Input data =>
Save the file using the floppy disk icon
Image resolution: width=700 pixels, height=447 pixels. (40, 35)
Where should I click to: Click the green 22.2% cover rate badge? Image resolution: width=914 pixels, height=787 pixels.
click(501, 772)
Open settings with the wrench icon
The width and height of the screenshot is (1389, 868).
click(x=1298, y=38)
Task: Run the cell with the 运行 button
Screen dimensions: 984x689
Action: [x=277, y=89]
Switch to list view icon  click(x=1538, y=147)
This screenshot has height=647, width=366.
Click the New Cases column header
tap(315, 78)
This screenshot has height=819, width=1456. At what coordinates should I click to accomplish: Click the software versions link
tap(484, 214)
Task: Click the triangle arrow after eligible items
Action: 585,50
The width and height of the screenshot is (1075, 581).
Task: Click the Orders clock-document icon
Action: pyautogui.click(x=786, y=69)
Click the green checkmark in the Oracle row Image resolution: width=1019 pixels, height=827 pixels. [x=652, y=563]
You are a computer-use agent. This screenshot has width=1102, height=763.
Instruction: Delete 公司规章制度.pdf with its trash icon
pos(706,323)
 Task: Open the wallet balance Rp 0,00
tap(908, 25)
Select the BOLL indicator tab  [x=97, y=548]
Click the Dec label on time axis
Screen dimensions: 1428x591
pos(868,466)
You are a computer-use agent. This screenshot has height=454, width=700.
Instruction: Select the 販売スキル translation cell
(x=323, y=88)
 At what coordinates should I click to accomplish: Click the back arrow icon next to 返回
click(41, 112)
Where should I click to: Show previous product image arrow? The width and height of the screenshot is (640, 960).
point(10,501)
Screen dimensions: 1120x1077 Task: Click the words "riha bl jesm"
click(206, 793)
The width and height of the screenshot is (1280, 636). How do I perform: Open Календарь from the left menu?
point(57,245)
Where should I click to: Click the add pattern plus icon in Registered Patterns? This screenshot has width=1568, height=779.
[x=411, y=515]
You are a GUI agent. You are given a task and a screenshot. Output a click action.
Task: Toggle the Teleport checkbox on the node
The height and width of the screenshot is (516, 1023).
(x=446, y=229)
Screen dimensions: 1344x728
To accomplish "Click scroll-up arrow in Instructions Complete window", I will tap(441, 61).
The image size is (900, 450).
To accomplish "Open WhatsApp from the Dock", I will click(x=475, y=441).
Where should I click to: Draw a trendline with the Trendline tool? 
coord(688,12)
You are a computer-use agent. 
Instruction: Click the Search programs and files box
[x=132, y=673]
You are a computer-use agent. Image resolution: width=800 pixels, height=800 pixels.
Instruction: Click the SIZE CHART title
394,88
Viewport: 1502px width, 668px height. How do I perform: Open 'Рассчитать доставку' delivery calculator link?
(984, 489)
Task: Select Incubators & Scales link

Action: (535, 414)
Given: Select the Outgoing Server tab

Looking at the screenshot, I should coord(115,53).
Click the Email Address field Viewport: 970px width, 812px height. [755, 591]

Work request => Above are the records; print exactly the lines from the line with "You are a GUI" to the line with "Screen dimensions: 1344x728", including both, and nothing else.

Exercise result =>
You are a GUI agent. You are given a task and a screenshot. Output a click action.
Task: Toggle the Teleport checkbox on the node
The height and width of the screenshot is (516, 1023).
(x=446, y=229)
Screen dimensions: 1344x728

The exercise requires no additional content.